Kurzer Abriss aus einem kurzen Abriss aus der Nationalökonomie

„Nationalökonomie ist, wenn Leute sich wundern, warum sie kein Geld haben. Das hat mehrere Gründe, die feinsten sind die wissenschaftlichen Gründe, doch können solche durch Notverordnungen aufgehoben werden. […]
Jede Wirtschaft beruht auf dem Kreditsystem, das heißt auf der irrtümlichen Annahme, der Andere werde gepumptes Geld zurückzahlen.
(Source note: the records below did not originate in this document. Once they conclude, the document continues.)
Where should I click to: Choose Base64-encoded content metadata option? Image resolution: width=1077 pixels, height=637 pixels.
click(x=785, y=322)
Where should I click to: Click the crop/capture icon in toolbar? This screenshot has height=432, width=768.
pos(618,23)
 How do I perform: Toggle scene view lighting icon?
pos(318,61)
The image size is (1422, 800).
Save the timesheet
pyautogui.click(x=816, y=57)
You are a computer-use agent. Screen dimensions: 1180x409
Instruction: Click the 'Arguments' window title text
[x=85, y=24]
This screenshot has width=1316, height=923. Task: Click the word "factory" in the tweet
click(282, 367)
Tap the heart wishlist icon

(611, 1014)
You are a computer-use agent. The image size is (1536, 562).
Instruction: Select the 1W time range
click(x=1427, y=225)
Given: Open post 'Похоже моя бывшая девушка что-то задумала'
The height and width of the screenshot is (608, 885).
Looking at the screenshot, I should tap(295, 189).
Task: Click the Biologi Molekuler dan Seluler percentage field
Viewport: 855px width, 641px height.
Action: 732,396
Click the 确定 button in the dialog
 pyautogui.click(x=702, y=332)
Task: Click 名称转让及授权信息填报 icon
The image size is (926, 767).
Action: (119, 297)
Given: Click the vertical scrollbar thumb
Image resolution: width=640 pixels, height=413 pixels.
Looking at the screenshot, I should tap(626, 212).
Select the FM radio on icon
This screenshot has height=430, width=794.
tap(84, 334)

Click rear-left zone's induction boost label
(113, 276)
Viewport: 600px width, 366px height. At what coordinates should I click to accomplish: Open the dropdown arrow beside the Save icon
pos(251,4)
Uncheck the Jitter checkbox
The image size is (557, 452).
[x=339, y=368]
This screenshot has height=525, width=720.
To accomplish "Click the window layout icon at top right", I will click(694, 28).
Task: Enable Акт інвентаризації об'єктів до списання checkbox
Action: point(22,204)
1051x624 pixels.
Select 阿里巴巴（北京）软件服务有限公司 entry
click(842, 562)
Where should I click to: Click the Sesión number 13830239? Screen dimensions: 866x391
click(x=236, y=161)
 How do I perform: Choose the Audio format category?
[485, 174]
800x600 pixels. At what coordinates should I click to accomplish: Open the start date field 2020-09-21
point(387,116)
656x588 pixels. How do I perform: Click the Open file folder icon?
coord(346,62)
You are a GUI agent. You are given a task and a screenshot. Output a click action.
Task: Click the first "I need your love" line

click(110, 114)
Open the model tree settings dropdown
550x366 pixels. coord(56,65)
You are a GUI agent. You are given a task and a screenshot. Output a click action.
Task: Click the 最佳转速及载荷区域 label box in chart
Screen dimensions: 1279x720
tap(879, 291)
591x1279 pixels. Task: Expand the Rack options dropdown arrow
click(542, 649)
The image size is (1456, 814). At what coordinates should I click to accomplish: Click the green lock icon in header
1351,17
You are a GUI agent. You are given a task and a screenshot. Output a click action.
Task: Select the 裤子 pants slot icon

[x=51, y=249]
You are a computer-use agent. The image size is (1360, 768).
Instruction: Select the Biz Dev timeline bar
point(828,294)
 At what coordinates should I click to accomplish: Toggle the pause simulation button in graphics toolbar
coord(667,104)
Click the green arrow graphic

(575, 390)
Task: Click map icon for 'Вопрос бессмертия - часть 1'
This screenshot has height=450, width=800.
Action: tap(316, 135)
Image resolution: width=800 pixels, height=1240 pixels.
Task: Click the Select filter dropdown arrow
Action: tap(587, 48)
Tut er das nicht, so erfolgt eine sogenannte Stützungsaktion, bei der alle, bis auf den Staat gut verdienen.“
Dieser Absatz, den ich gerade in Kurt Tucholskys Sechzehn Essays und Geschichten entdeckt habe, gefiel mir einfach zu gut, um ihn auf 140 Zeichen zu verstümmeln. Passt irgendwie immer noch, obwohl Tucholsky diese Zeilen in den Zwanzigern des letzten Jahrhunderts geschrieben hat. Tucholsky war gewiss kein großer Ökonom. Das macht aber nichts. Im unterschied zu letzteren oder zumindest einigen solchen, konnte Tucholsky treffend formulieren.